** Section document **
Nos agents

3 questions à Sébastien Gaudillere

 
 
Sébastien Gaudillere

Coordonnateur du service droit au logement à la Direction Départementale de la Cohésion Sociale (DDCSdirection départementale de la cohésion sociale).

Quel est votre parcours ?

J’ai passé un bac S en Bourgogne d’où je suis originaire. Suite à l’admission au concours de technicien supérieur de l’équipement, j’ai suivi deux années de formation à l’école nationale des techniciens de l’équipement à Valenciennes dans le département du Nord. Pendant trois ans, j’ai occupé un poste de chargé d’études transport à l’observatoire régional des transports de la Direction Régionale de l’Environnement, de l’Aménagement et du Logement de Champagne-Ardenne.

Je suis arrivé à la DDCS de la Haute-Savoie en septembre 2013 pour coordonner le service du droit au logement qui se compose de quatre personnes.

Qu’est-ce que le droit au logement opposable ?

** Tâches à réaliser **
**1.** Recopiez tout le passage de l'entretien, depuis « J’ai passé un » jusqu'à « de quatre personnes. » inclus.
**2.** Répondez à ces questions d'après l'entretien :
(a) Dans quelle ville se trouve l'école nationale des techniciens de l'équipement ?
(b) De combien de personnes se compose le service du droit au logement ?
(c) À quelle date Sébastien Gaudillere est-il arrivé à la DDCS de la Haute-Savoie ?
**3.** Relevez tous les noms de régions, de départements et de villes cités dans l'entretien.

[Entrées de données collectées]

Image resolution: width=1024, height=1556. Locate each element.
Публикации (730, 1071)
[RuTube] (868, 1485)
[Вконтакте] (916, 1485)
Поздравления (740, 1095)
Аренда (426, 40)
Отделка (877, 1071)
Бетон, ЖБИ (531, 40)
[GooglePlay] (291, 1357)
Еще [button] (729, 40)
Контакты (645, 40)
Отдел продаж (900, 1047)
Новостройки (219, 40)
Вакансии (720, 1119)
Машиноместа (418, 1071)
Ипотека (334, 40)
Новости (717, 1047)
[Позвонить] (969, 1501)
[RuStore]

** Réponses ci-dessous **
**1.**
J’ai passé un bac S en Bourgogne d’où je suis originaire. Suite à l’admission au concours de technicien supérieur de l’équipement, j’ai suivi deux années de formation à l’école nationale des techniciens de l’équipement à Valenciennes dans le département du Nord. Pendant trois ans, j’ai occupé un poste de chargé d’études transport à l’observatoire régional des transports de la Direction Régionale de l’Environnement, de l’Aménagement et du Logement de Champagne-Ardenne.

Je suis arrivé à la DDCS de la Haute-Savoie en septembre 2013 pour coordonner le service du droit au logement qui se compose de quatre personnes.

**2.**
(a) À Valenciennes.
(b) De quatre personnes.
(c) En septembre 2013.

**3.** Bourgogne, Valenciennes, Nord, Champagne-Ardenne, Haute-Savoie